What is a sampling frame in thematic analysis?
When selecting participants for qualitative research, you select one person from each trait you want to look at.
What is the minimum number of cases you need in order to do qualitative analysis?
1 case
Ethics
What is important for privacy ethics in regards to qualitative research?
Anonymity
De-identify the data
Can you use a “great quote” for qualitative research if it might reveal the identity of the participant?
No
How do you ensure you are ethical in qualitative analysis?
Maintain anonymity and confidentiality
Have you shared results with participants
Ask for their conformation
Ensured that you have been true to their accounts
Not make value judgments about participant accounts by imposing your own values
Interviews
What two types of questions can be used in qualitative (thematic analysis) interviews?

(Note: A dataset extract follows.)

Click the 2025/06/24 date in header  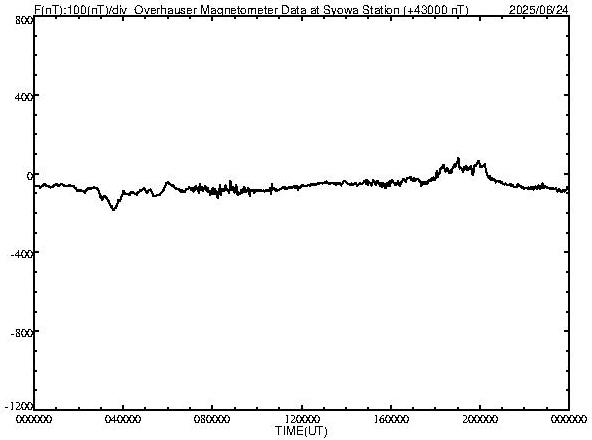(x=538, y=10)
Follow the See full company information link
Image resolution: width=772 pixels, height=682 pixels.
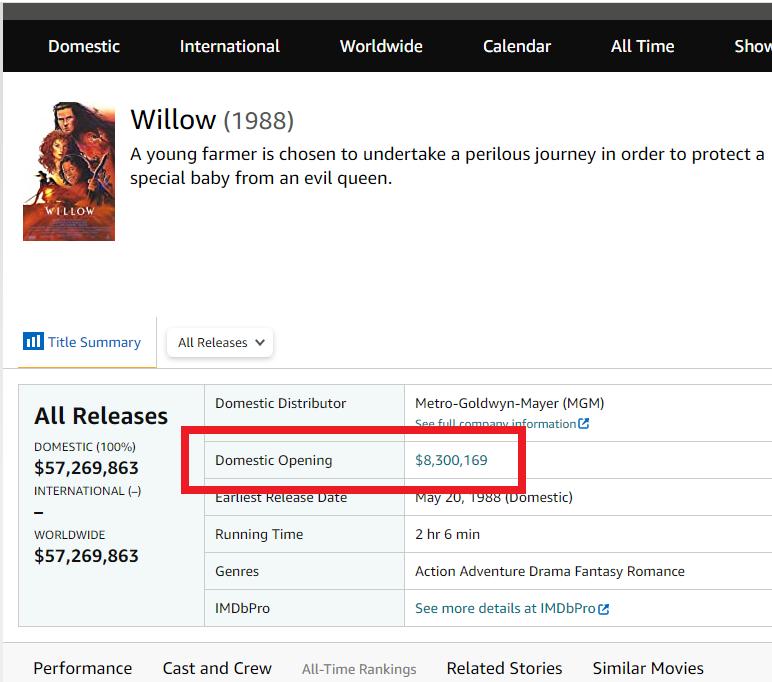(x=495, y=424)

Open ended or more directive questions but must allow the subject to speak openly and freely
Qualitative questions should enable the participant to speak ____
Freely
Is a prescribed list of closed questions better or a general open questions?
Open questions
A researcher presents a subject with a list of closed questions, is this qualitative or quantitative analysis?
Quantitative
Qualitative interviews must be open questions
In qualitative research, how much should the researcher be guiding the interviewee?

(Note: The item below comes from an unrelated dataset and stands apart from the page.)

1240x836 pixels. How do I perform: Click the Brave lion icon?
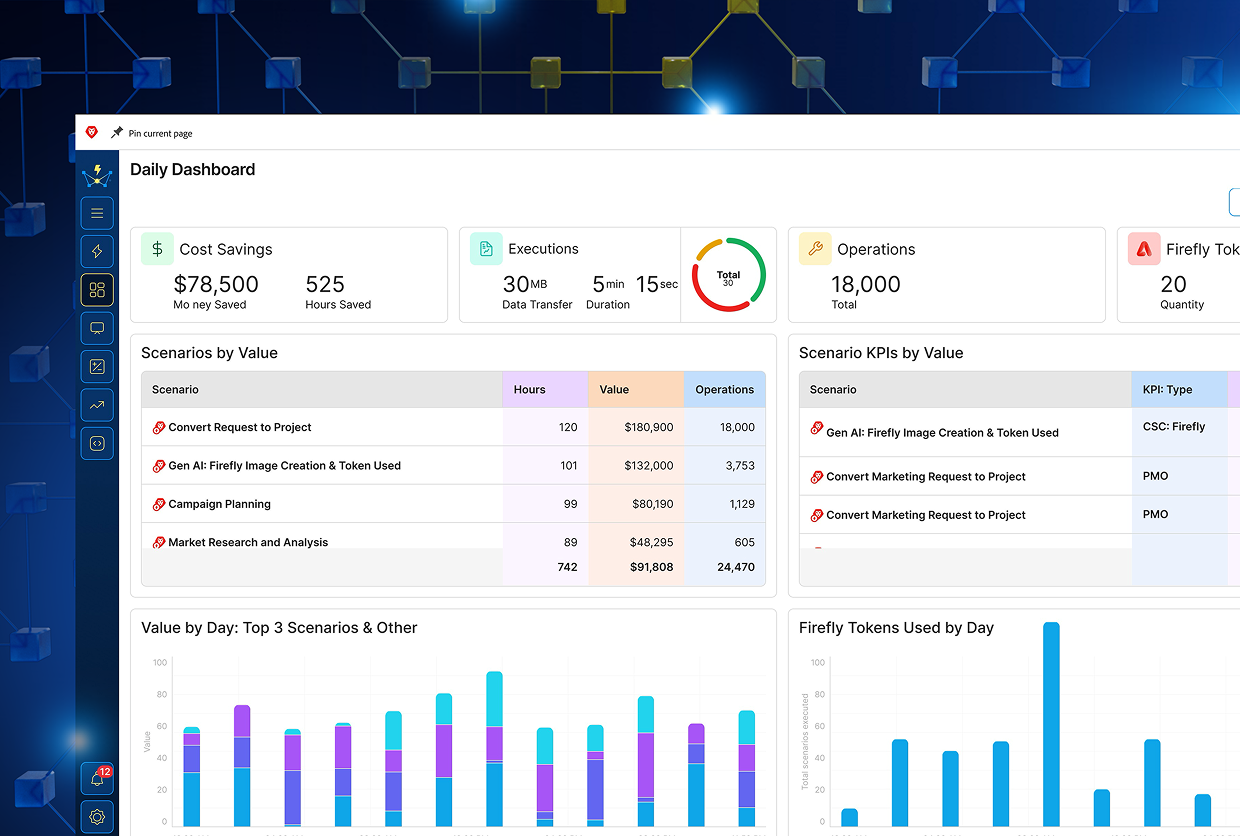point(92,132)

As little as possible, subject should do almost all the talking
It should be related to the research question, but be as open as possible.
What is a “semi-structured interview” and is it quantiative or qualitative?

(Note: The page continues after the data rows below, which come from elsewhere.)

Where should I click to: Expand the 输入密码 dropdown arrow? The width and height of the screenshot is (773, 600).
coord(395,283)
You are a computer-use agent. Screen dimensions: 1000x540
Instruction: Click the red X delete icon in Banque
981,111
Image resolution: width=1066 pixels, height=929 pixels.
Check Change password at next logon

Semi-structured interview is when you are looking for specific types of answers and so you will ask specific questions.
It is quantitative, not for qualitative research
Data Collection and Analysis
Questions in thematic analysis generally should be as open ended as possible, when are set questions or more directive questions more appropriate?
When you are doing a framework analysis
What findings that may be unexpected should be included in your reporting of a thematic analysis?
What the participant mentions without your prompting
Issues that are of salience to them which you may not have considered = new finding
What 3 steps are required in quantitative methodology?
Hypothesis
Gather Data
Analysis
If you do anything other than this you can no longer do it - you are not allowed to change your hypothesis after hearing something in the data collective.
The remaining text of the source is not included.